作業指示: 記録の最初の行から「pyautogui.click(x=273, y=320)」を含む行までを、両端の行も含めて一字も変えずに書き写せ。

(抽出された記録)
□ □ □

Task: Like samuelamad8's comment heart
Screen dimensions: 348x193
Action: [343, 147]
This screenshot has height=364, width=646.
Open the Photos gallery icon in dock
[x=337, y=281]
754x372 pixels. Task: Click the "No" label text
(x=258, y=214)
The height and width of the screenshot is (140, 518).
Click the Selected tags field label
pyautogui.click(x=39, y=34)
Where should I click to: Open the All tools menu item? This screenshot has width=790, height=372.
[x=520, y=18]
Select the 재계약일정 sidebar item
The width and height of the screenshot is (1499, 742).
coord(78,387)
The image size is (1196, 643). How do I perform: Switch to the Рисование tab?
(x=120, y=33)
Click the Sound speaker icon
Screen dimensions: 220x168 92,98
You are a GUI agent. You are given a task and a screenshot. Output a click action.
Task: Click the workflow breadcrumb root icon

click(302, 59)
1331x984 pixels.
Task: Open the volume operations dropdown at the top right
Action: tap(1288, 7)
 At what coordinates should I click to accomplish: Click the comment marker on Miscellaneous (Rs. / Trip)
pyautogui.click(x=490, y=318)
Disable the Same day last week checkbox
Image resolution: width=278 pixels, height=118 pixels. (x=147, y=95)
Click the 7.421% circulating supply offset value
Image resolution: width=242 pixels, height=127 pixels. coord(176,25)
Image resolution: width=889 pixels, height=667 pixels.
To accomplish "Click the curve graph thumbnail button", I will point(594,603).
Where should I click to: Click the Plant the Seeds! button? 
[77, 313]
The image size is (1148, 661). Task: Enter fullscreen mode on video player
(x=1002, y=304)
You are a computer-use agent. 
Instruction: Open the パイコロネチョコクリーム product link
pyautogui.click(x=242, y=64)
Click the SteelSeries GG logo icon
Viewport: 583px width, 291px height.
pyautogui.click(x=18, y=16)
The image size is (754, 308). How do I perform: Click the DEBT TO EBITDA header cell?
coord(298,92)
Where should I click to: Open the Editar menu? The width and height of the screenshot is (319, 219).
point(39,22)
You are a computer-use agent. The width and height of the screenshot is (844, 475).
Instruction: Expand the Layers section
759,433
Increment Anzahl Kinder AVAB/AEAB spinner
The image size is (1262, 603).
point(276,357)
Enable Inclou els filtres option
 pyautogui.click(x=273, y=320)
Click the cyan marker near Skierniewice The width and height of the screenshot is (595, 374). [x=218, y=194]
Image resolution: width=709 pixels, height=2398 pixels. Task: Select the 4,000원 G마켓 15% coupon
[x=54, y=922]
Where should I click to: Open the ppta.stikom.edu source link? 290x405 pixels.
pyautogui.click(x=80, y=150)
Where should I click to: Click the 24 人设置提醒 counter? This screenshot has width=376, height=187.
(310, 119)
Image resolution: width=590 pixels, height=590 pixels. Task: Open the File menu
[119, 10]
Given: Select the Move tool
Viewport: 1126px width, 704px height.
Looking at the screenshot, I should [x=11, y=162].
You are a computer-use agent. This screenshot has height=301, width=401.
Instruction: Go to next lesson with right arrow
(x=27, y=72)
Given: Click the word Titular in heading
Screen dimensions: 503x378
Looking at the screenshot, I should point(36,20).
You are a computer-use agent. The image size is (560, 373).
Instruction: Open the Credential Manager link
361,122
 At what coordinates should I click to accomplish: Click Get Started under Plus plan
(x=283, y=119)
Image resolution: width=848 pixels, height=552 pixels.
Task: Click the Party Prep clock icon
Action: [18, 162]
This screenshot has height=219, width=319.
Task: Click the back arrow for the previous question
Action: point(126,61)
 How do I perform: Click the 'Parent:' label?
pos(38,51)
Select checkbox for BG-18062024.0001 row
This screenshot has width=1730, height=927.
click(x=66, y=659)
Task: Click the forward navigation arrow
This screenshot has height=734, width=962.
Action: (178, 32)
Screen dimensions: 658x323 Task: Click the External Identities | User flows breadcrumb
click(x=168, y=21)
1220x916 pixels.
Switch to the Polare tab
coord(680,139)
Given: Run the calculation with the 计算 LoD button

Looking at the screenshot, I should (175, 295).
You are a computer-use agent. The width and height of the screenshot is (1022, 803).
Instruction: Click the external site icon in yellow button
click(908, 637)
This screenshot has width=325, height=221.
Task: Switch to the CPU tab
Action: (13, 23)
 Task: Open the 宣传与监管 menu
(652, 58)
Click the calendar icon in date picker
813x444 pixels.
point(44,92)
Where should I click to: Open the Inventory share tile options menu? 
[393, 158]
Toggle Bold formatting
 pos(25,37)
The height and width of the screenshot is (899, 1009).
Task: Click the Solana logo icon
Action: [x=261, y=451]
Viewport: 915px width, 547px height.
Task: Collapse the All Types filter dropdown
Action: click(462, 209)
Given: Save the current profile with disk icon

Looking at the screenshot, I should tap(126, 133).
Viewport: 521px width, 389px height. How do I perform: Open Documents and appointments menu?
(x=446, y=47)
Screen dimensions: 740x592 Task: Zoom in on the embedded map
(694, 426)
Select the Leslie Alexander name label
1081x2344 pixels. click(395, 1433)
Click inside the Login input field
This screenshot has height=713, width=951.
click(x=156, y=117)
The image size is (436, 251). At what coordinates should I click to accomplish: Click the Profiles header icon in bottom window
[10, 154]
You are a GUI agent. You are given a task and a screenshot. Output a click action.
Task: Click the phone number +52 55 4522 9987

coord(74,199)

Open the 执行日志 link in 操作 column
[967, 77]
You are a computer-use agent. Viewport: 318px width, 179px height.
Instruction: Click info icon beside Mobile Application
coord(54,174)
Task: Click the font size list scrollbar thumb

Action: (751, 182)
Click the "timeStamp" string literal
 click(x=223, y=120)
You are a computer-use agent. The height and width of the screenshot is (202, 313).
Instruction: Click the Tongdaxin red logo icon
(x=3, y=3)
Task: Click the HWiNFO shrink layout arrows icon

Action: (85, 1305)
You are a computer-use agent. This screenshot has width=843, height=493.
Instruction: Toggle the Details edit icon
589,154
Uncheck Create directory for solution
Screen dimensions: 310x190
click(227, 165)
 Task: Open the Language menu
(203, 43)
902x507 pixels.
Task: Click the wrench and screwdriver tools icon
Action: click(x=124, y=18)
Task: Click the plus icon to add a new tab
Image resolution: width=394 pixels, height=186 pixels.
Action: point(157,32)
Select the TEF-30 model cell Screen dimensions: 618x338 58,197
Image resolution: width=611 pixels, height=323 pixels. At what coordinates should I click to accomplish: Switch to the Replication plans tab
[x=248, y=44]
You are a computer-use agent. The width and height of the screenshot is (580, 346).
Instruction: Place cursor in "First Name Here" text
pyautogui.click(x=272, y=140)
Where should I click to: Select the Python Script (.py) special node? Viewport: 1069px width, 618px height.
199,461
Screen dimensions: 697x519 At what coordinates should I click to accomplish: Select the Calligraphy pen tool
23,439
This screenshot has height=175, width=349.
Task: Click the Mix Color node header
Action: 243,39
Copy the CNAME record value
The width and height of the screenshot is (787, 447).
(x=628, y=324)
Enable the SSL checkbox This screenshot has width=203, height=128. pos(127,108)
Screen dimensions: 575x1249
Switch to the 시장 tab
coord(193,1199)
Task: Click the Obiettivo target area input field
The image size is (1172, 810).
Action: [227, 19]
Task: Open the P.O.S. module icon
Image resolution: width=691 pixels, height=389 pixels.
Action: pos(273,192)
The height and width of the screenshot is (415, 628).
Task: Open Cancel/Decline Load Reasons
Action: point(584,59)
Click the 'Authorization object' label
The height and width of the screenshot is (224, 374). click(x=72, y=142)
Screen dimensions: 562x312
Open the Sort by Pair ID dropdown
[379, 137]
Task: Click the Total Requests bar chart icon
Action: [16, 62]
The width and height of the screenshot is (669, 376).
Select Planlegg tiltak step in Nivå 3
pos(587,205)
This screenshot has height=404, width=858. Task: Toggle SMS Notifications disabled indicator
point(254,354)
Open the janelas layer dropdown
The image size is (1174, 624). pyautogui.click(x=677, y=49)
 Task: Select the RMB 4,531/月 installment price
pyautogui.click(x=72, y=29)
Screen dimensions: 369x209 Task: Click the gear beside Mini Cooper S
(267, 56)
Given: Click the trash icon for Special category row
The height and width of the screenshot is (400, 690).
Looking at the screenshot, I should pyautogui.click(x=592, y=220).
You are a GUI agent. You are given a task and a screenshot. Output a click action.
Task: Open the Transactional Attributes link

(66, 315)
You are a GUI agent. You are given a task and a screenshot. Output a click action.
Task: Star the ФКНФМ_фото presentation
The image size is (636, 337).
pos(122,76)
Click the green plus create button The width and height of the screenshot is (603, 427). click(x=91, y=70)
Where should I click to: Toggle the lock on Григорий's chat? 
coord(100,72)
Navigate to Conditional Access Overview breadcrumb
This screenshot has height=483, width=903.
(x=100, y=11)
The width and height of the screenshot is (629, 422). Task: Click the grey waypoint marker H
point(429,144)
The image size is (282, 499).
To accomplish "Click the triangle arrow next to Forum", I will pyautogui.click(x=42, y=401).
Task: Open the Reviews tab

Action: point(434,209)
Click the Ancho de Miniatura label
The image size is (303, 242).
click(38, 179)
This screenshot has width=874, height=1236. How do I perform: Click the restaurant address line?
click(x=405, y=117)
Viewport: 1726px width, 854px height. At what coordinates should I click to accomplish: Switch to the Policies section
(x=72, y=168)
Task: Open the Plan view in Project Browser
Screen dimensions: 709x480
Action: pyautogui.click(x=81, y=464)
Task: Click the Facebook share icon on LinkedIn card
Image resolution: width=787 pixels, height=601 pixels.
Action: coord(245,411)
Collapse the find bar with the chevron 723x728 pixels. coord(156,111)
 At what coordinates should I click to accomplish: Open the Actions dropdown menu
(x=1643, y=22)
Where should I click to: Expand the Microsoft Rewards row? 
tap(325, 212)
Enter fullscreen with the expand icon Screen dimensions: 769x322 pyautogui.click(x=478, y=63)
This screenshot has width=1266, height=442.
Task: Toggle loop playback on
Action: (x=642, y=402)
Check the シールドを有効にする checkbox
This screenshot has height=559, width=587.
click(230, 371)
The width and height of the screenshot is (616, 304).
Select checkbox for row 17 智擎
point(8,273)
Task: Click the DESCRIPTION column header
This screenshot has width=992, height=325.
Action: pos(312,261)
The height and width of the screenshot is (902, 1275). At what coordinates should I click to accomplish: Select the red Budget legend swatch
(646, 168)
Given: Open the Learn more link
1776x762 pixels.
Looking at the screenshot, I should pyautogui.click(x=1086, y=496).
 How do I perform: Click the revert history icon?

□ □ □

作業結果:
Task: Like samuelamad8's comment heart
Screen dimensions: 348x193
Action: [343, 147]
This screenshot has height=364, width=646.
Open the Photos gallery icon in dock
[x=337, y=281]
754x372 pixels. Task: Click the "No" label text
(x=258, y=214)
The height and width of the screenshot is (140, 518).
Click the Selected tags field label
pyautogui.click(x=39, y=34)
Where should I click to: Open the All tools menu item? This screenshot has width=790, height=372.
[x=520, y=18]
Select the 재계약일정 sidebar item
The width and height of the screenshot is (1499, 742).
coord(78,387)
The image size is (1196, 643). How do I perform: Switch to the Рисование tab?
(x=120, y=33)
Click the Sound speaker icon
Screen dimensions: 220x168 92,98
You are a GUI agent. You are given a task and a screenshot. Output a click action.
Task: Click the workflow breadcrumb root icon

click(302, 59)
1331x984 pixels.
Task: Open the volume operations dropdown at the top right
Action: tap(1288, 7)
 At what coordinates should I click to accomplish: Click the comment marker on Miscellaneous (Rs. / Trip)
pyautogui.click(x=490, y=318)
Disable the Same day last week checkbox
Image resolution: width=278 pixels, height=118 pixels. (x=147, y=95)
Click the 7.421% circulating supply offset value
Image resolution: width=242 pixels, height=127 pixels. coord(176,25)
Image resolution: width=889 pixels, height=667 pixels.
To accomplish "Click the curve graph thumbnail button", I will point(594,603).
Where should I click to: Click the Plant the Seeds! button? 
[77, 313]
The image size is (1148, 661). Task: Enter fullscreen mode on video player
(x=1002, y=304)
You are a computer-use agent. 
Instruction: Open the パイコロネチョコクリーム product link
pyautogui.click(x=242, y=64)
Click the SteelSeries GG logo icon
Viewport: 583px width, 291px height.
pyautogui.click(x=18, y=16)
The image size is (754, 308). How do I perform: Click the DEBT TO EBITDA header cell?
coord(298,92)
Where should I click to: Open the Editar menu? The width and height of the screenshot is (319, 219).
point(39,22)
You are a computer-use agent. The width and height of the screenshot is (844, 475).
Instruction: Expand the Layers section
759,433
Increment Anzahl Kinder AVAB/AEAB spinner
The image size is (1262, 603).
point(276,357)
Enable Inclou els filtres option
 pyautogui.click(x=273, y=320)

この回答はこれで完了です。